┌──

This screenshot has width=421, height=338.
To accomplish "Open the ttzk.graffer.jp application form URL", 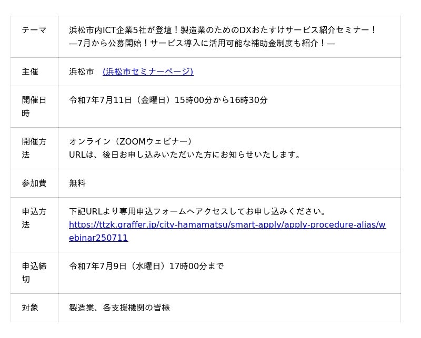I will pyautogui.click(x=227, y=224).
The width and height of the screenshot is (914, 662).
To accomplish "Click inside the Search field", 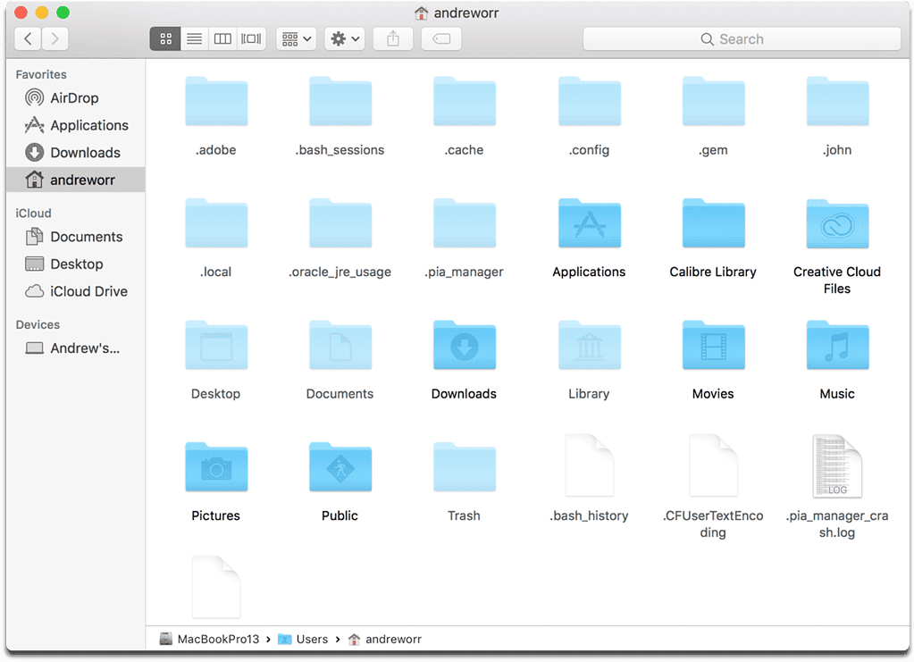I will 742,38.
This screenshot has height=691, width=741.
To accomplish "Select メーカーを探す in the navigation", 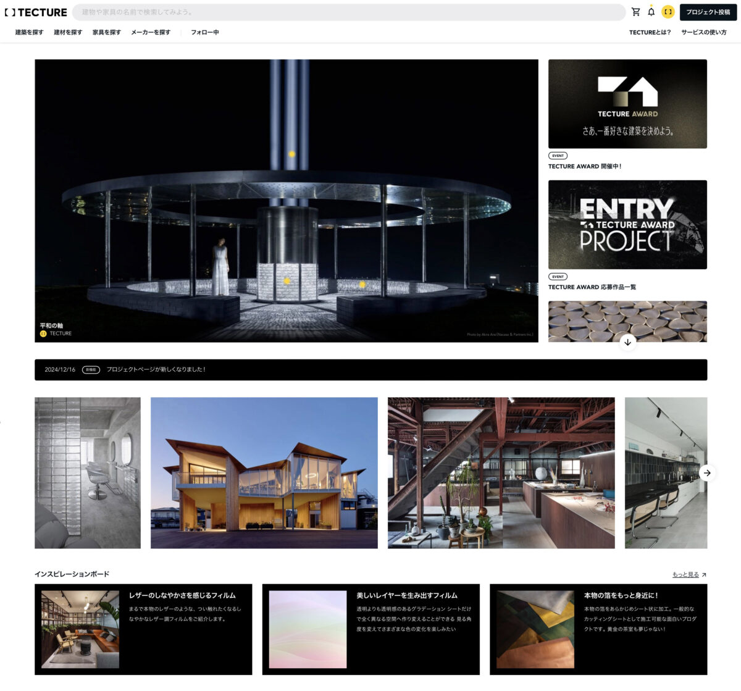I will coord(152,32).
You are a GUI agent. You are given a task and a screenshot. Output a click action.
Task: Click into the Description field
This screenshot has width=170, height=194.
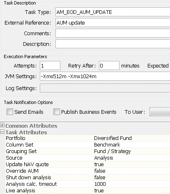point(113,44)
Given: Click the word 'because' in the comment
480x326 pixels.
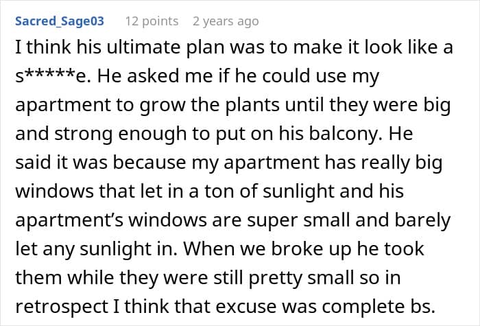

└──

Return word for word the line bearing "Given: Click the" and every later line of the entries, but none of the pictures.

#### [TASK OUTPUT]
Given: Click the word 'because' in the comment
480x326 pixels.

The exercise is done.